Cinq Limousins et demi ?
Ce midi, excellent poisson grillé dans ce petit restaurant de Motoyama. N’étaient les arêtes, qui entravaient la conversation avec José-Marie et Sophie. Conversation qui, après avoir roulé à bonne allure sur divers sujets, tournoyait maintenant sur Facebook. Où Sophie et moi sommes, elle récemment avec sa démonstration de taeko, et où JM ne veut surtout pas être mais où il aimerait bien promouvoir sa petite entreprise. Facebook dans la conversation, c’est un peu comme la banlieue sud de Paris : beaucoup de rond-points (fine allusion à d’autres problèmes pédagogiques du moment…). On tourne, on tourne et on se demande quelle sortie prendre. Et trois cent mètres après, même ralentissement et même question, quand c’est pas l’accrochage…
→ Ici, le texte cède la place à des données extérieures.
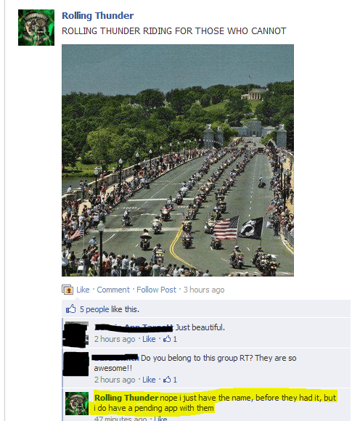Viewport: 352px width, 421px height.
Task: Open Rolling Thunder page name link
Action: pyautogui.click(x=97, y=16)
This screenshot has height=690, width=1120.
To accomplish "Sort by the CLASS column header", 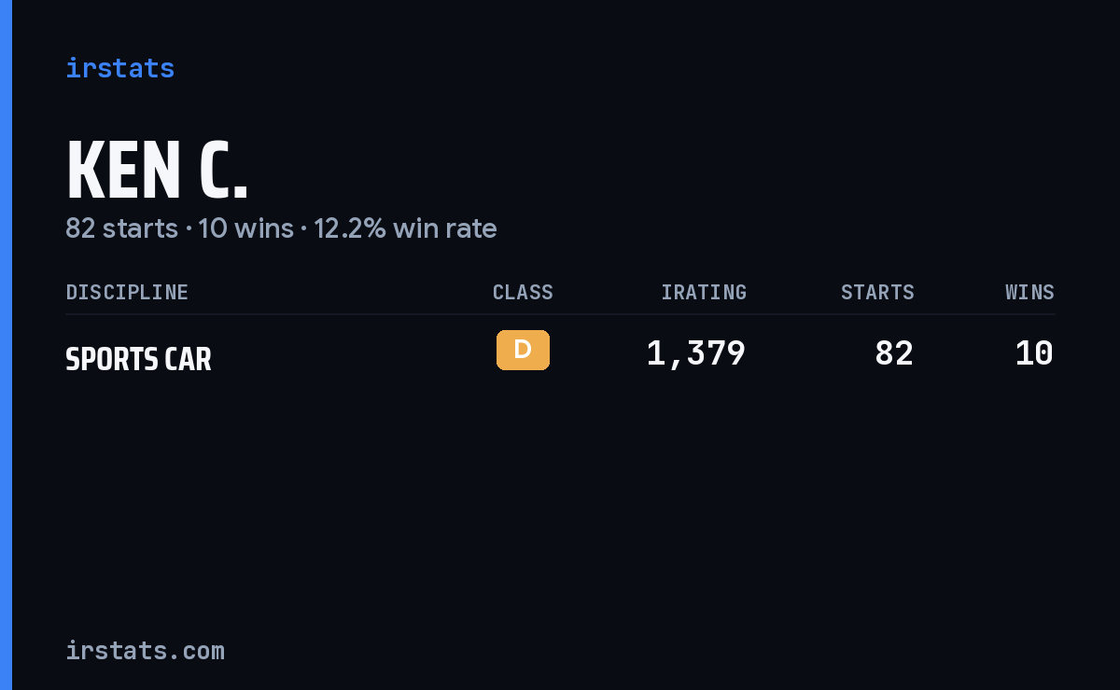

En revanche, alors qu’il ignore que je suis à la moitié des Onze — cinq Limousins et demi ? —, JM m’offre un superbe Pierre Michon, d’Agnès Castiglione chez CulturesFrance Éditions. Le livre contient aussi un disque avec des entretiens d’À Voix nue de 2002 — que j’ai déjà, évidemment. Je peux même ajouter que ce sont les émissions du 25 au 29 novembre. J’ai aussi les Jeudis littéraires du 7 et Du Jour au lendemain du 28, tout ça avec Michon et rien que pour 2002.
Alors, mes Limousins… Je m’attendais à du dense, de toute façon. Mais pas à du tellement politique. Ça râpe dans l’oreille, ça colle aux bottes et ça déchire quelques pans d’histoire de l’humanité.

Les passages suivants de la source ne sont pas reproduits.